> Assignment: Starting at the line that contains "Screen dimensions: 200x266", transcribe each line exactly through the end of the data below, and skip any pictures.

> Records to use:
* * * * * * *

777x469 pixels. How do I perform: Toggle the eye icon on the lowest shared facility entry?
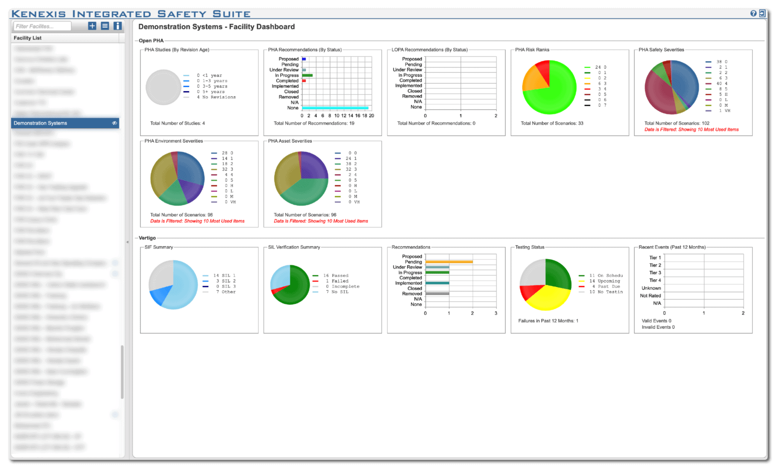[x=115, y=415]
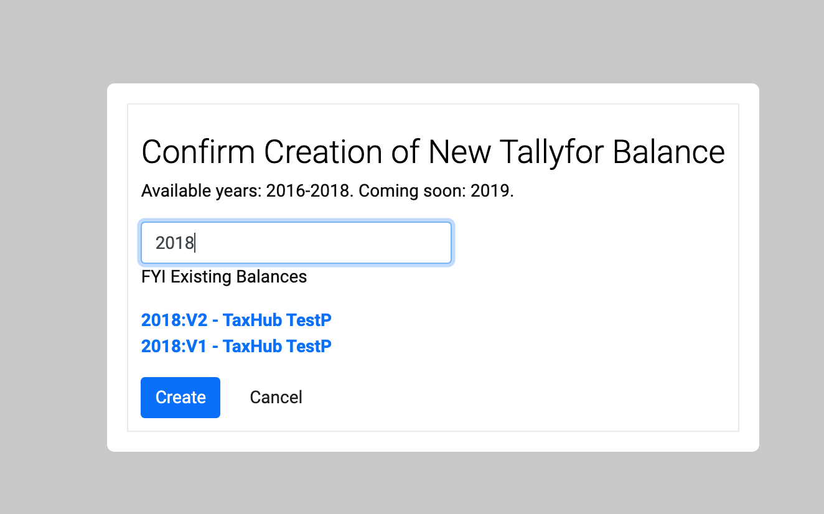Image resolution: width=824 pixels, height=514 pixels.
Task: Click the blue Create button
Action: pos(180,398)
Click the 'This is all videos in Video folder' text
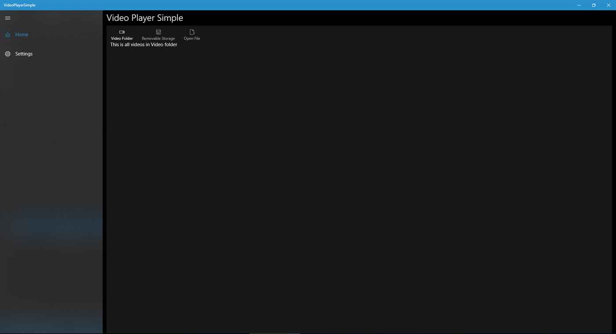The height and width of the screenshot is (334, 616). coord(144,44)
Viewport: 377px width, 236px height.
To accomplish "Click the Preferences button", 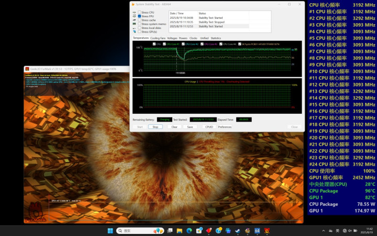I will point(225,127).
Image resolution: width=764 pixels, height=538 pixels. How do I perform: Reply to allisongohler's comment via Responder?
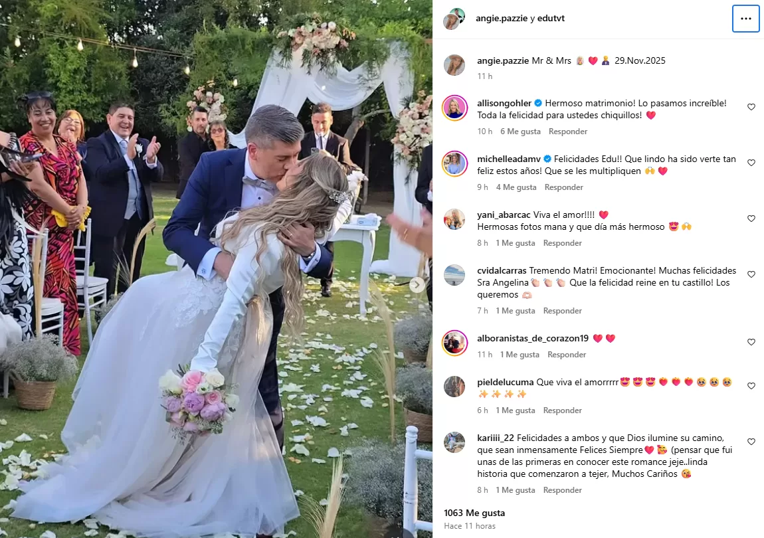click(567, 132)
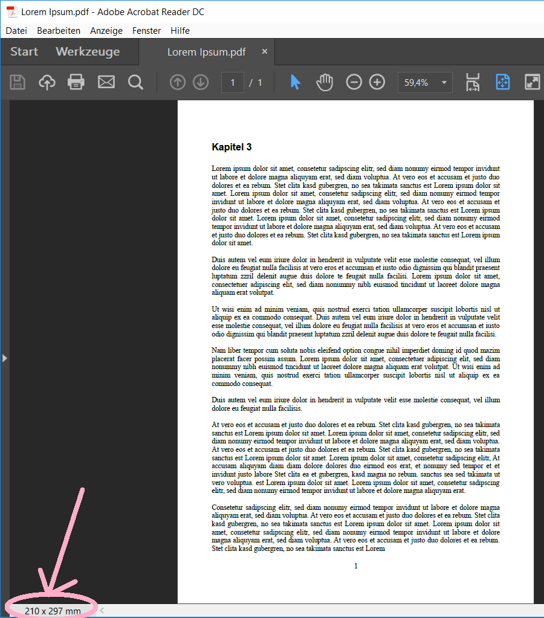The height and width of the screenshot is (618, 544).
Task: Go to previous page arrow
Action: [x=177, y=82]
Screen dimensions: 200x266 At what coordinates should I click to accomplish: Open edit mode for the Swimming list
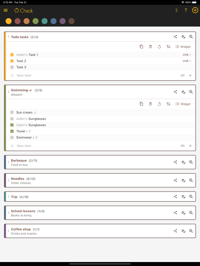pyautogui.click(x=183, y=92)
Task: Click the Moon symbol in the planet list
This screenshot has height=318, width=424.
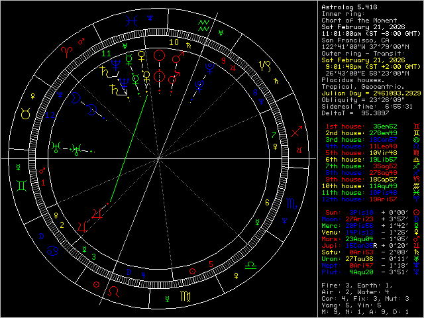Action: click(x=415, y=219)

* * * * * * *

> Response:
Screen dimensions: 200x266 At what coordinates should I click to accomplish: Open edit mode for the Swimming list
pyautogui.click(x=183, y=92)
Task: Click the Moon symbol in the planet list
This screenshot has height=318, width=424.
Action: click(x=415, y=219)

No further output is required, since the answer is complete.